Watch a TV debate with friends, have a chat at a picnic and you will see how quickly masks fall. How, in a few seconds, invisible lines are drawn across the room.
This was a televised election. Just like televised riots and televised terrorism. Ugliness magnified and brought live to be seen clearly. If it is a Dance of Democracy, then this was the Tandav Nritya. Soul shattering. Every speech, every statement, every rally, every smirk, every snide remark, every vulgarity, every insult has been discussed on nightly news and documented for posterity.
Of course we are tired. Exhausted with reports from ‘ground zero’, ‘battle ground’, ‘maha-sangram’ etc. But politicians are somewhat right. On the ground, it is a tamasha that people take in their stride. Air-conditioned environments seem to encourage cynicism with politics that the heat and dust doesn’t. At the grassroots, people do watch and partake in the process with enthusiasm. They laugh and gossip about it, take part in the rallies, and recount salacious details about the private lives of politicians. It all plays out in front of their eyes only once in five years. They are not yet afflicted with the hyper-connectivity of urban Indians. They are not faced with the dilemma of fewer Likes to their political status on Facebook, stony stares at kitty parties to a political comment, and unfollows on Twitter because you retweeted a particular politician.

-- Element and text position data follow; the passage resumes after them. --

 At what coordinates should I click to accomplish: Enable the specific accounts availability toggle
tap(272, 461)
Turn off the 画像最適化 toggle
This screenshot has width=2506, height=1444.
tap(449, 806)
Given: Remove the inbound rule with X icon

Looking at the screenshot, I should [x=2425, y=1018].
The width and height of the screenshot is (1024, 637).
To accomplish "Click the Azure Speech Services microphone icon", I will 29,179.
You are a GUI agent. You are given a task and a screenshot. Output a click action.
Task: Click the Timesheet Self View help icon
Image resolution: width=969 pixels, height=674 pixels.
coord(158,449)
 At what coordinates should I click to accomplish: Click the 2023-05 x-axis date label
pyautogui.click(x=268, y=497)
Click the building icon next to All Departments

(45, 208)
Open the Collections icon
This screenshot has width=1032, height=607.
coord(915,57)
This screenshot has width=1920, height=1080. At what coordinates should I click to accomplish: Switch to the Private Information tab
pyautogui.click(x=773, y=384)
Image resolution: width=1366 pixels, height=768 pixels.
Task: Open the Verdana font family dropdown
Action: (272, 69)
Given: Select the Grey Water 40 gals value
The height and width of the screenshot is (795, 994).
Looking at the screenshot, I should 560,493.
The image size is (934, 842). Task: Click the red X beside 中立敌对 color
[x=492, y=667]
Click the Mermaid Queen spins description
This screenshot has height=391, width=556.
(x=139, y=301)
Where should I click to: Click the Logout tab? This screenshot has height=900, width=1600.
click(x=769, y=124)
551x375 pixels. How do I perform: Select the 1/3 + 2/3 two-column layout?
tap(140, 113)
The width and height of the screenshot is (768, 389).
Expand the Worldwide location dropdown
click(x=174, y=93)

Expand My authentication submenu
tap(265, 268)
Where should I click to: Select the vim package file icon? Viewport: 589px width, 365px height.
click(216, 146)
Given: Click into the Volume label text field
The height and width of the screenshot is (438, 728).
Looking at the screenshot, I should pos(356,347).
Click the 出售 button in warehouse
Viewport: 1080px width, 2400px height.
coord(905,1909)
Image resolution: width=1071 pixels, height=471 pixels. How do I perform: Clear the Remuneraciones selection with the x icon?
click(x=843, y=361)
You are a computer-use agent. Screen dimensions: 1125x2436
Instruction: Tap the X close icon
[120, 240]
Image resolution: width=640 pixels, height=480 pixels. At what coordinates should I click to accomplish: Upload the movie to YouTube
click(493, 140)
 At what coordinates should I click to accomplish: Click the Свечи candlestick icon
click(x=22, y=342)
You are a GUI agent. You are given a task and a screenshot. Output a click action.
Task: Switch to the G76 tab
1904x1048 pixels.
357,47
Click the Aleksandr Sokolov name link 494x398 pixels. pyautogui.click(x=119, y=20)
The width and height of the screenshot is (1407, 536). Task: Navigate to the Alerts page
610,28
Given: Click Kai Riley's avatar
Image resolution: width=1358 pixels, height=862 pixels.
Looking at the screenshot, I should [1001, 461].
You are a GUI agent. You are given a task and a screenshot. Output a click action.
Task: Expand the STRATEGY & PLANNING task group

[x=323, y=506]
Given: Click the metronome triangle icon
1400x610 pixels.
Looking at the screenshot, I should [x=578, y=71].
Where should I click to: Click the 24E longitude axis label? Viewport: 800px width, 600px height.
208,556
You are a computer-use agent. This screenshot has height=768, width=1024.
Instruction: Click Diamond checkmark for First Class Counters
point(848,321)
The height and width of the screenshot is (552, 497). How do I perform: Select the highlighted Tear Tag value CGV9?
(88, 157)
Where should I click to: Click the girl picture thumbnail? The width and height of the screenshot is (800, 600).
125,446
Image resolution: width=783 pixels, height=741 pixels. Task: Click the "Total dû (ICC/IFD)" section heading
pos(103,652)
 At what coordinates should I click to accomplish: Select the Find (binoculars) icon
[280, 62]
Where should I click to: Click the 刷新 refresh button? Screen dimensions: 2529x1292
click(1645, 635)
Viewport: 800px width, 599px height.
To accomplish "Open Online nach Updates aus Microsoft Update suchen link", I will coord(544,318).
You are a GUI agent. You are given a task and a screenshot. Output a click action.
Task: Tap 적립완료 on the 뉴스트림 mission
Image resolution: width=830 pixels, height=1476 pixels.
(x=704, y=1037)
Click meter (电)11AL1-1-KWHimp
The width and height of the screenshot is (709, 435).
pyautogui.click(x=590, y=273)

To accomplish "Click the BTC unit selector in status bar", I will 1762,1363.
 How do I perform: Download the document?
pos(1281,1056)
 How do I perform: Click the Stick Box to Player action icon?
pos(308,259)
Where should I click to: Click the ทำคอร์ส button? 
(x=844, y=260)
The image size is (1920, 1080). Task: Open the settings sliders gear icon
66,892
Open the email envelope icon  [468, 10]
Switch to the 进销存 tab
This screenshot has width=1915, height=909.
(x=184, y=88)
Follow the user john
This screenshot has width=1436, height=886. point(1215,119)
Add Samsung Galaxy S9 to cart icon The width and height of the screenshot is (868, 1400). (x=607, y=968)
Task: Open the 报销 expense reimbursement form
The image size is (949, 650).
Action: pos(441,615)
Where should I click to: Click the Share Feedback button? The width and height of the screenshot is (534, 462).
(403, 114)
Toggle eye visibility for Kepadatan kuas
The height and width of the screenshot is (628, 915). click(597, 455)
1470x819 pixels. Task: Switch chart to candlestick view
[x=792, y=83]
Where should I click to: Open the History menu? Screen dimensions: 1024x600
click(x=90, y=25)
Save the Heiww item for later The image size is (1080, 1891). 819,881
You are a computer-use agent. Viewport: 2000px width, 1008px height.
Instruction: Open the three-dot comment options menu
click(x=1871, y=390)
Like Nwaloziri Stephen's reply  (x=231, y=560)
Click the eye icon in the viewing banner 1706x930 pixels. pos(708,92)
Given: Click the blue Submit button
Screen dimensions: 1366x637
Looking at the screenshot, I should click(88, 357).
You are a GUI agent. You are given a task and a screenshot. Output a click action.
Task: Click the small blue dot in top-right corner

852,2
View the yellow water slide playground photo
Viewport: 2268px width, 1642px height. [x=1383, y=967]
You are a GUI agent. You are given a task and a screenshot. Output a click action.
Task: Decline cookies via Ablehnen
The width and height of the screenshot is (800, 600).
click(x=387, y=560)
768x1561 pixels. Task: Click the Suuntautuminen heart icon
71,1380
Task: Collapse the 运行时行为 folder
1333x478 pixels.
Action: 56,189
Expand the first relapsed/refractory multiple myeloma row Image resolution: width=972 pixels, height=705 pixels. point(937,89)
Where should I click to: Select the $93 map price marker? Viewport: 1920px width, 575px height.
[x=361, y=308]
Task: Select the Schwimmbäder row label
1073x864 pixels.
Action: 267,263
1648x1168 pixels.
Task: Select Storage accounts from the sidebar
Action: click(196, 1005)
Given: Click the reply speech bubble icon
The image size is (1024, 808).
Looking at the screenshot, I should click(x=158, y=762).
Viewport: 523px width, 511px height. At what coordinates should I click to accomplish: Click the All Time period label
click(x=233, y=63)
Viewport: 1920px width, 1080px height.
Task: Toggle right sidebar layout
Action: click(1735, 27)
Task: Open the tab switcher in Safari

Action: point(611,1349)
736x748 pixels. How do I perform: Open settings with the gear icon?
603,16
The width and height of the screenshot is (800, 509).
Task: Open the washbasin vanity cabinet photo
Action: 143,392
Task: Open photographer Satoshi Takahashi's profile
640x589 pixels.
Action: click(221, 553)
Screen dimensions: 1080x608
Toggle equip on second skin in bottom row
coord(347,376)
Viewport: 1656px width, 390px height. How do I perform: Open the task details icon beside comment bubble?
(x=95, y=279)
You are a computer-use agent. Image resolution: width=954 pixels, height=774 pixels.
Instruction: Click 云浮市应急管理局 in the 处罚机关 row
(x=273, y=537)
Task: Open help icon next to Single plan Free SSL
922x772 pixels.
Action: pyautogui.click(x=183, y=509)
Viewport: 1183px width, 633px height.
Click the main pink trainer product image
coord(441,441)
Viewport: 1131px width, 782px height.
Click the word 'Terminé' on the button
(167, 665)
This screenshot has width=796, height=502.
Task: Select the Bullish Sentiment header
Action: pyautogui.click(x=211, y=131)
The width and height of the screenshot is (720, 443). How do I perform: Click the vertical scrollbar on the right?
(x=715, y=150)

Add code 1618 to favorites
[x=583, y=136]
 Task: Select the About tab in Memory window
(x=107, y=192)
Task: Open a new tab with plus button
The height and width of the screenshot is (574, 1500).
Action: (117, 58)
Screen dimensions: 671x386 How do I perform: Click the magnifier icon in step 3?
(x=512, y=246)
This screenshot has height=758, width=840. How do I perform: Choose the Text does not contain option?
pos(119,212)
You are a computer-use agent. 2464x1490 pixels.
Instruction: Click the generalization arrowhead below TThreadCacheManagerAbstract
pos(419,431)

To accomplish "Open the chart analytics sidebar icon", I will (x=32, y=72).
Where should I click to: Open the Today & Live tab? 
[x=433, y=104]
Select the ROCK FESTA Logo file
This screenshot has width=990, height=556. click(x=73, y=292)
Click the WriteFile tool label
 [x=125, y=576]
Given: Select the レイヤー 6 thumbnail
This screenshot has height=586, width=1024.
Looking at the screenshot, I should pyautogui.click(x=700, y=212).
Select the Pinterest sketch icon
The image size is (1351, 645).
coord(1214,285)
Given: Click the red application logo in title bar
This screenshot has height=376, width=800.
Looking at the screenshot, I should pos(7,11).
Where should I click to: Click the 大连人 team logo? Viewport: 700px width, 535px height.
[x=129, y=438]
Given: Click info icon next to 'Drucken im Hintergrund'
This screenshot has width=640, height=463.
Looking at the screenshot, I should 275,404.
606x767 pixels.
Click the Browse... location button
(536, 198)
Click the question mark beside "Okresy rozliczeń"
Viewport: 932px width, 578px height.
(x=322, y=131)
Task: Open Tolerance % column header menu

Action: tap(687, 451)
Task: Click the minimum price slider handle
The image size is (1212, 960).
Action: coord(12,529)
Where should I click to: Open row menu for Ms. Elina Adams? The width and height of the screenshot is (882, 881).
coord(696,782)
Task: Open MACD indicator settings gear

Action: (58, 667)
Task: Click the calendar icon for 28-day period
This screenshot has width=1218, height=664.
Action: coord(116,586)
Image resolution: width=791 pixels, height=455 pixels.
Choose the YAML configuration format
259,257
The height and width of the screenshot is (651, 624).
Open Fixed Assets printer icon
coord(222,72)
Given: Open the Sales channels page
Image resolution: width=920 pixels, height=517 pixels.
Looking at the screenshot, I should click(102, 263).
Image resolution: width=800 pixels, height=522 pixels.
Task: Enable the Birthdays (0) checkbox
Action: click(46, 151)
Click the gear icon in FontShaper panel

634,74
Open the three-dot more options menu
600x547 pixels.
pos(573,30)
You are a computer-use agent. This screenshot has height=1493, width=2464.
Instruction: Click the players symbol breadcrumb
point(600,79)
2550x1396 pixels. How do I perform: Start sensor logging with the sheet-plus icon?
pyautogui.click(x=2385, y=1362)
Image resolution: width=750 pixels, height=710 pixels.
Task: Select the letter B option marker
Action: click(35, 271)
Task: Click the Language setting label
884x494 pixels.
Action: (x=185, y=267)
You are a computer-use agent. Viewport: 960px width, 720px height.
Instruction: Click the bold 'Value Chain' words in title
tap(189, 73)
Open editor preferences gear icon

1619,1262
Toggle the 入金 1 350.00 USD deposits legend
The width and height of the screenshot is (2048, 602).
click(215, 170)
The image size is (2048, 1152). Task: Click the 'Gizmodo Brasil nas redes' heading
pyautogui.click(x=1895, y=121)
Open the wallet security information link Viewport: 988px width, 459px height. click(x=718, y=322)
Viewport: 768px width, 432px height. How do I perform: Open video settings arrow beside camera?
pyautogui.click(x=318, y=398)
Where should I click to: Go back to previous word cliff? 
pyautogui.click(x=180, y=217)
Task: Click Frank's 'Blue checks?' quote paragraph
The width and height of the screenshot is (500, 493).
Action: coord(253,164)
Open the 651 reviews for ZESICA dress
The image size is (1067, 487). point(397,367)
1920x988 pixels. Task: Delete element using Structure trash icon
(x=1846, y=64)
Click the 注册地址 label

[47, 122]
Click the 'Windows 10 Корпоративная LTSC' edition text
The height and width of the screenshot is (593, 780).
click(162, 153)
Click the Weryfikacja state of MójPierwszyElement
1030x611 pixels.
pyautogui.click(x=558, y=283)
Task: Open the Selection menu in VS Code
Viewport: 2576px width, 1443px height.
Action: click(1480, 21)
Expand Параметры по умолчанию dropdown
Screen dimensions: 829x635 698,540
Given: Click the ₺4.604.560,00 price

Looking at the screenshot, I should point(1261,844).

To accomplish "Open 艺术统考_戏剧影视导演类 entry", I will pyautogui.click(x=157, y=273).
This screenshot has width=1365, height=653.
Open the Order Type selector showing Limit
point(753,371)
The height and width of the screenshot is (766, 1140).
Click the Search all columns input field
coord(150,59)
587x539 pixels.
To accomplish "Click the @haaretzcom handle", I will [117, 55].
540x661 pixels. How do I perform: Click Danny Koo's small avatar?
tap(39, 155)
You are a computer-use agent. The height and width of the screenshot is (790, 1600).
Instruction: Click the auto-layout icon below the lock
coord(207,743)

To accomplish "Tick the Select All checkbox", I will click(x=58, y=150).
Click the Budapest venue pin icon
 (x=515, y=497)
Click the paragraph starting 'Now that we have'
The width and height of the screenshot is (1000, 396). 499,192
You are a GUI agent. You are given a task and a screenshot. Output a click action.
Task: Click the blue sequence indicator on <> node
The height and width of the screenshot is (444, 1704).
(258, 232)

The nukkad, the panchayat, the sabha, the gram is their world and somewhere they work out a consensus of sorts. After much raucous debate and dissent. That is part of Indian discourse. We are all political animals. Some secretly and some openly. It is the analyst or the strategist who thinks of catharsis or doomsday scenarios. You are welcome to such well-researched, much applauded pieces which will be read in windowless rooms. Life kind of carries on in India despite all the doom and gloom scenarios. Somehow we muddle through. Election after election.
Prime Minister V P Singh was supposed to bring back Bofors kickback money, he brought in Mandal instead. Narasimha Rao promised to rebuild the Babri mosque and then did a U-turn saying he did not promise to build it at the same spot. Vajpayee said aar-paar ki ladai, he went to Lahore on a bus instead.
Dr Singh was to bring second generation economic reforms, ten years later we have the reputation of a scam-tainted country.
So I, for one, am not buying into the fear psychosis being created about the next government in India. I would rather believe in hope. A government is elected on a popular vote; the mandate is to do right according to the collective conscience of its people.